I do not own this art work. Beeple’s record-breaking NFT.
Also, Lil Nas X released the Satan sneaker, a Nike with human blood in it, with trouble-makers MSCHF. Not my favorite MSCHF drop—that honor goes to Severed Spots—but it certainly got the most headlines. MSCHF is ace at blurring the lines between art and commerce, reverence and taking the piss, and this drop hit the sweet spot of celebrity, sneaker culture, and controversy, triggering an attention-getting law suit from Nike that spawned more headlines.
Lil Nas X and his blood-filled hell shoe. Source: MSCHF
May
Axe, of leering teen boy ad fame, revisited its idea of the ‘Axe effect’ in a slightly more Gen Z style. Gender bendy, equal opportunity vibes, bright colors, and a sense of optimism and connection reflected the hope of a post-COVID world and set the tone for hot vax summer.
June
This ad for CoinFlip, a crypto ATM, is nothing to write home about. But the very fact that a celeb is shilling crypto on television is noteworthy. A month after Neil Patrick Harris showed up for CoinFlip, Spike Lee showed up in an ad for Coin Cloud, another crypto ATM operator, and got dinged for promoting volatile cyrptocurrency to people of color.
July
BLK, a dating app meant for Black people, hit the airwaves with a hawt pro-vax ad to help destigmatize vaccination among Black communities, where vaccine skepticism remained high based on a bleak history with the medical community.
August
The 2020 Tokyo Olympics happened. You read that right, 2020. Why pay to update all that signage just because a pandemic happened?
Another fanless spectacle, but the world witnessed the joy of skateboarding in its first year validated as an Olympic sport. True to form, Nike leveraged its roster of stars with the unifying message that we’ve been missing out on all year. Beats by Dre celebrated Sha’Cari Richardson, the runner who lost her chance at a record-breaking Olympics because she smoked some weed. Facebook jumped on the skate train with a series of ads showing how its various platforms enabled skate culture around the world.
September
My birthday is in September, and this ad was a true gift. Women are getting bolder about their bodies, and I love the role that advertising is playing in trashing taboos about our lady parts. In September, Schitt’s Creek’s Annie Murphy welcomed the world to her vagina, and the rules that her special place lived by in an ad for Phexxi—a long overdue solution for women to have hormone-free, in-the-moment birth control.
October
Megan Thee Stallion: Popeye’s Franchisee, hot sauce namesake and proud college graduate.
November
TikTok did an ad that most people loved but I found a bit of a yawn-fest. Am I not online enough?
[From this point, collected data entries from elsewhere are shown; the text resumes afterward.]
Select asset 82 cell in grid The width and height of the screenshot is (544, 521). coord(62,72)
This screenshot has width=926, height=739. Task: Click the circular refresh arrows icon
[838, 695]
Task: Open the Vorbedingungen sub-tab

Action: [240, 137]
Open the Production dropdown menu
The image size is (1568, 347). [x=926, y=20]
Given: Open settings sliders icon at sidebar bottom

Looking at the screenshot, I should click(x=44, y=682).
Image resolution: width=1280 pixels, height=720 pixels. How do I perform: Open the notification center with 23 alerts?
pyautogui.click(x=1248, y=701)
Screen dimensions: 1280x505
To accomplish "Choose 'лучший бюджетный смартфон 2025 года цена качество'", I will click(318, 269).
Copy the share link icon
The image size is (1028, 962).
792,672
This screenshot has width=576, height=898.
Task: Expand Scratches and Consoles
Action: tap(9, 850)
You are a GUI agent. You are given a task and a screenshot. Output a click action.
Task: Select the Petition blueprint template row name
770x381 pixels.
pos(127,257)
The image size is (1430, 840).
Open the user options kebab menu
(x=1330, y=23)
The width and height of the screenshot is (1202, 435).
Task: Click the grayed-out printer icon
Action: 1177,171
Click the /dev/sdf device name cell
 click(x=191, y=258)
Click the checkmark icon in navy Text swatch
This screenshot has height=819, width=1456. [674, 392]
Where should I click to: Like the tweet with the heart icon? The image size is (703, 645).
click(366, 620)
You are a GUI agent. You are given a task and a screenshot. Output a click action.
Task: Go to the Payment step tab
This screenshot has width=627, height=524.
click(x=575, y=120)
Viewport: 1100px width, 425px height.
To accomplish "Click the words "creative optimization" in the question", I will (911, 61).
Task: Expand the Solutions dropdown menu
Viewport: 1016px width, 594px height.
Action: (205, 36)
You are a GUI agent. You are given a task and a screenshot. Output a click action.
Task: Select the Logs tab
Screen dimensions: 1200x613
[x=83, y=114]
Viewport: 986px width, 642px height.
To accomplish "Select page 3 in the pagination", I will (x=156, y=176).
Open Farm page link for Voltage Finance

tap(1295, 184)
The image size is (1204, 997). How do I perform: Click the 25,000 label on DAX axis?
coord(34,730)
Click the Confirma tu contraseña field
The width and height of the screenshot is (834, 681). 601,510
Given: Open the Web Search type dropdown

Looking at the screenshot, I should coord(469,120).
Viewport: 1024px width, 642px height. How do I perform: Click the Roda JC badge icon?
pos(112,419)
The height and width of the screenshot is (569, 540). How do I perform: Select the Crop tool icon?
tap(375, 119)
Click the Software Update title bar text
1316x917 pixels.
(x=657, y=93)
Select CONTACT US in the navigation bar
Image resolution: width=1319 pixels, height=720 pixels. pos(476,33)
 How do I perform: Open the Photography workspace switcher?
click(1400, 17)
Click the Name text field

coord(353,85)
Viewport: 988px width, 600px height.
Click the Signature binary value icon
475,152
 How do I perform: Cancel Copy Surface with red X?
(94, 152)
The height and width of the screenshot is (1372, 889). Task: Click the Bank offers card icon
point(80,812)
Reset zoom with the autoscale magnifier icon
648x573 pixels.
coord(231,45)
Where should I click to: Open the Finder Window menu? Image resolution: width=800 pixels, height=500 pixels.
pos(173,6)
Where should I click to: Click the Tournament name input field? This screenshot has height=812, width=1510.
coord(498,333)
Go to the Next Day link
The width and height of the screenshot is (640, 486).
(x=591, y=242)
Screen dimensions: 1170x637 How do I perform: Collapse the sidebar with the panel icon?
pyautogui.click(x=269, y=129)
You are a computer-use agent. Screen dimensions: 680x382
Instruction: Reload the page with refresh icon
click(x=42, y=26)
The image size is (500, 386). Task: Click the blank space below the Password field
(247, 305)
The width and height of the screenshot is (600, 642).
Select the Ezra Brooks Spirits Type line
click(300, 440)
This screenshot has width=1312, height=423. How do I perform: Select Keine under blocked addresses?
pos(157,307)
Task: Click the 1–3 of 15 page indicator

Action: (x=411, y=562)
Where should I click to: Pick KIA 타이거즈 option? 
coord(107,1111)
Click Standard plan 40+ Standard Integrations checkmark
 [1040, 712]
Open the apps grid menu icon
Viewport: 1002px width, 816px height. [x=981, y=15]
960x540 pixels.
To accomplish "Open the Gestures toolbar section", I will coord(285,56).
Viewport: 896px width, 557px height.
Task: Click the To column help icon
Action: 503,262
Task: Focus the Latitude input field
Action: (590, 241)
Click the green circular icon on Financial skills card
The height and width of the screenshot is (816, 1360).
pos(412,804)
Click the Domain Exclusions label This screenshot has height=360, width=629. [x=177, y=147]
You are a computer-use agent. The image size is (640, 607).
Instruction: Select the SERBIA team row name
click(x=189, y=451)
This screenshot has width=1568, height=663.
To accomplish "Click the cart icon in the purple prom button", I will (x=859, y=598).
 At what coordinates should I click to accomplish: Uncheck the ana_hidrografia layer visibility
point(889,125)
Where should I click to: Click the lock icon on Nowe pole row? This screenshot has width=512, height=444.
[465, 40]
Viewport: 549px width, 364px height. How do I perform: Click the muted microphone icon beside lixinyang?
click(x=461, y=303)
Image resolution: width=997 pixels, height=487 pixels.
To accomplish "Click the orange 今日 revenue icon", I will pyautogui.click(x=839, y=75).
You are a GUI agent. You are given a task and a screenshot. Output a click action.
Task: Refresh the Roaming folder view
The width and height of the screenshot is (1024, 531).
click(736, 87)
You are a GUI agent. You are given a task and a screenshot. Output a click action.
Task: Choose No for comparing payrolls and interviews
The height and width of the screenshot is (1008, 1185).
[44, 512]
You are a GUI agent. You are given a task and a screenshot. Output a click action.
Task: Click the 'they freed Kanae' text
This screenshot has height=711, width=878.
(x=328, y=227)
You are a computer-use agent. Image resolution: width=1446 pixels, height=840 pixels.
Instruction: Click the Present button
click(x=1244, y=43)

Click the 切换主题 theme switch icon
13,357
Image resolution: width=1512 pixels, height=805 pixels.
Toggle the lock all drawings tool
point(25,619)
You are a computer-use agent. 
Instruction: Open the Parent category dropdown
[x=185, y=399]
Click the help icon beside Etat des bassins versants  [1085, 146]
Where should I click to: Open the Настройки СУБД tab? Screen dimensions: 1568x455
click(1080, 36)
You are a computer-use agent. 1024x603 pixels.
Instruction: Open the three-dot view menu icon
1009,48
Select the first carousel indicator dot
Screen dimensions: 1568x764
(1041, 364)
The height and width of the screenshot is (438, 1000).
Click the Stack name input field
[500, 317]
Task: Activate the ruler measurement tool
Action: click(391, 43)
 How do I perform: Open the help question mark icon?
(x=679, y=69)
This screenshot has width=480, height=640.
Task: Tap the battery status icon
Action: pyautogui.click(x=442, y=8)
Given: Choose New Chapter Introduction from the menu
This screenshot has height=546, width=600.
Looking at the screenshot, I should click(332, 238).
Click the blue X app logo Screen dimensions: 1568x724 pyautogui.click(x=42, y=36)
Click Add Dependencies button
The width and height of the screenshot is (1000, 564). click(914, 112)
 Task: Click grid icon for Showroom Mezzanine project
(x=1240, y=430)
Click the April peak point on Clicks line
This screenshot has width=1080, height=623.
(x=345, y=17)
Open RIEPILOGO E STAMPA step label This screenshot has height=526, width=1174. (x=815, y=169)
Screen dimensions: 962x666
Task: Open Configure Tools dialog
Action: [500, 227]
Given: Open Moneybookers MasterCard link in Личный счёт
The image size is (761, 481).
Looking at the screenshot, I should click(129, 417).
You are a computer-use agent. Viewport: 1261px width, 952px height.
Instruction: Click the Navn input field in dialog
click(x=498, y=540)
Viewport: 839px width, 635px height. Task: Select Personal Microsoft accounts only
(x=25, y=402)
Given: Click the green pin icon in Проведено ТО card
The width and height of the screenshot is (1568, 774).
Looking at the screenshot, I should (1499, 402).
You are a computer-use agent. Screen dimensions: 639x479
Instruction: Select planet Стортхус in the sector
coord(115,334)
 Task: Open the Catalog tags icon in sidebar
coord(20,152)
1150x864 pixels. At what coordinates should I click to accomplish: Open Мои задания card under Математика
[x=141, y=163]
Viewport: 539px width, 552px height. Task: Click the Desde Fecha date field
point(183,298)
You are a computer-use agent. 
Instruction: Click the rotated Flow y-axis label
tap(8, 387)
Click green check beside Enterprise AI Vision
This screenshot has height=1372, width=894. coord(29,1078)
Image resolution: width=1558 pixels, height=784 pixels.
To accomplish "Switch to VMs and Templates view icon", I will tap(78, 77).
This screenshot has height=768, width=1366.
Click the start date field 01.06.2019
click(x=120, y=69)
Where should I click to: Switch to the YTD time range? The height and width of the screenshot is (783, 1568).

Whistleblower Frances Haugen hit all the airwaves denouncing Facebook’s practices. In a completely unrelated move Facebook rebranded as Meta and dropped a widely parodied but also intriguing video of Mark Zuckerberg navigating various versions of a metaverse. Personally I’m pretty upset that I can no longer say “so meta” without thinking about Mark’s pale robot face. But the video launched an endless amount of parodies, including this one from Iceland’s glorious tourism board.
December
Peloton is making holiday fiascos and Ryan Reynolds a habit. This year started with a Peloton cameo in the Sex and the City reboot—and it offs Mr. Big in the first episode (sorry, spoiler).
Carrie and killer Peloton
Luckily, Ryan Reynolds is on it, and shoots a quick Peloton ad starring Chris Noth, the actor who plays Mr. Big. Which is a sassy comeback until Noth’s accused of sexual assault. And there you have it. A nostalgia reboot, a Ryan Reynolds ad, and a MeToo moment at whiplash speed to round out another wild year.
And finally, out with the old, in with the new. LA’s Staples Center has officially changed its name to Crypto.Com Arena.